Records for this task
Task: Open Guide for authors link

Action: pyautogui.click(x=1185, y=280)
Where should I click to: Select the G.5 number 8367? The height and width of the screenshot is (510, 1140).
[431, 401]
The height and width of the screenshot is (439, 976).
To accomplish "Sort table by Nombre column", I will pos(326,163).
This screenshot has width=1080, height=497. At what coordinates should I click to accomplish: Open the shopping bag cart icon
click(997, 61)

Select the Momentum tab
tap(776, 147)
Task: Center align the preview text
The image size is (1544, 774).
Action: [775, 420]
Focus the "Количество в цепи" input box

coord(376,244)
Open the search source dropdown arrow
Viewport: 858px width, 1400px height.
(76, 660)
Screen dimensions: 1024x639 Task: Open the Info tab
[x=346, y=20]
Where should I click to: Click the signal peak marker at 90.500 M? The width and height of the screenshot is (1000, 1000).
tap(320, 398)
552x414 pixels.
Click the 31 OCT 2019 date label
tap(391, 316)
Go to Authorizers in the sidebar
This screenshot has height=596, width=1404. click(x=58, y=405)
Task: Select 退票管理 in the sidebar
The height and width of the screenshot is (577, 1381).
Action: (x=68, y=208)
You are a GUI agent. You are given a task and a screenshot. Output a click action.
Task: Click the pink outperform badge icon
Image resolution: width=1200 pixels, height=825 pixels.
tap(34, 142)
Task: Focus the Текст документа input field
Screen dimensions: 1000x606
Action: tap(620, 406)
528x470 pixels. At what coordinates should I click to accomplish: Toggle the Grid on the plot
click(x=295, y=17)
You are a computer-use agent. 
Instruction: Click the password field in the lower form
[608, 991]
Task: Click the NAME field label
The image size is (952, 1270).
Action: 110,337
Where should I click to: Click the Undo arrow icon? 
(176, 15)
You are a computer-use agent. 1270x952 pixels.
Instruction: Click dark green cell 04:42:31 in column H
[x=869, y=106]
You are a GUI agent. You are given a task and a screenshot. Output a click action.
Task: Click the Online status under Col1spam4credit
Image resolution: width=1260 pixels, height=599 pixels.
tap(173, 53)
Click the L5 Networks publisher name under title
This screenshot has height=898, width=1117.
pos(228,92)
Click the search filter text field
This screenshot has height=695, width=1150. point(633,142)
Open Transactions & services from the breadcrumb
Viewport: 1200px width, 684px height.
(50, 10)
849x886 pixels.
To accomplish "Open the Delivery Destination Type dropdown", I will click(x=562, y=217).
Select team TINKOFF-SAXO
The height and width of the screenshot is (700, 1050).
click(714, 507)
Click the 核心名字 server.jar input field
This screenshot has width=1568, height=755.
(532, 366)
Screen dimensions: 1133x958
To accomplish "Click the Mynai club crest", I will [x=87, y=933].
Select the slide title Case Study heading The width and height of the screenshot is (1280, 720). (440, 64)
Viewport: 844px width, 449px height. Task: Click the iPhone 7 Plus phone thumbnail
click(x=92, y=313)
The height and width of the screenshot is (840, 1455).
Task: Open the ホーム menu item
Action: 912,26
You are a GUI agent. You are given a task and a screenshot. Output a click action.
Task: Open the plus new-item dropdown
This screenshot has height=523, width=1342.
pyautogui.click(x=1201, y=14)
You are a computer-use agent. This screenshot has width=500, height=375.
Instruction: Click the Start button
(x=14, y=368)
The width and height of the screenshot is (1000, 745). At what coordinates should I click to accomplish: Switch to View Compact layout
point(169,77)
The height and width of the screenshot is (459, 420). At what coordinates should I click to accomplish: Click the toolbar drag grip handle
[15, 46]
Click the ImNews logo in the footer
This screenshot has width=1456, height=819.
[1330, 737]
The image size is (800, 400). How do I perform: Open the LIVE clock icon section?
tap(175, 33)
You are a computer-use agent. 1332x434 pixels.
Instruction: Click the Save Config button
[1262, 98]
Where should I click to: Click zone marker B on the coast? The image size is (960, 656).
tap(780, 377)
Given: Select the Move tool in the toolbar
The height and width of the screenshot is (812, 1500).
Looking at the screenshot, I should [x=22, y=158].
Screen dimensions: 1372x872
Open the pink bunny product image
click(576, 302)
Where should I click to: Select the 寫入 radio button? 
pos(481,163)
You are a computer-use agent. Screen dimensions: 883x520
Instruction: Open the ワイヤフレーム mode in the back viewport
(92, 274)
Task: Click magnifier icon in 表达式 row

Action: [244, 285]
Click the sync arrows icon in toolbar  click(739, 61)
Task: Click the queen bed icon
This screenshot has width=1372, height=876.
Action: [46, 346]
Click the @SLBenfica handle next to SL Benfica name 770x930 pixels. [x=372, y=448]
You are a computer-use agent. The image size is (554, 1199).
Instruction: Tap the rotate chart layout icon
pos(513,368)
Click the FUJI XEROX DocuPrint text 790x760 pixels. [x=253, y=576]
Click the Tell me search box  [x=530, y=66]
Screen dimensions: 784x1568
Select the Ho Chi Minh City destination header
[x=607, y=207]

What the task requires
Look above for the line holding "The image size is (952, 1270).". Print it and every line after it, exactly, through the line holding "849x886 pixels.".

Solved problem
The image size is (952, 1270).
Action: 110,337
Where should I click to: Click the Undo arrow icon? 
(176, 15)
You are a computer-use agent. 1270x952 pixels.
Instruction: Click dark green cell 04:42:31 in column H
[x=869, y=106]
You are a GUI agent. You are given a task and a screenshot. Output a click action.
Task: Click the Online status under Col1spam4credit
Image resolution: width=1260 pixels, height=599 pixels.
tap(173, 53)
Click the L5 Networks publisher name under title
This screenshot has height=898, width=1117.
pos(228,92)
Click the search filter text field
This screenshot has height=695, width=1150. point(633,142)
Open Transactions & services from the breadcrumb
Viewport: 1200px width, 684px height.
(50, 10)
849x886 pixels.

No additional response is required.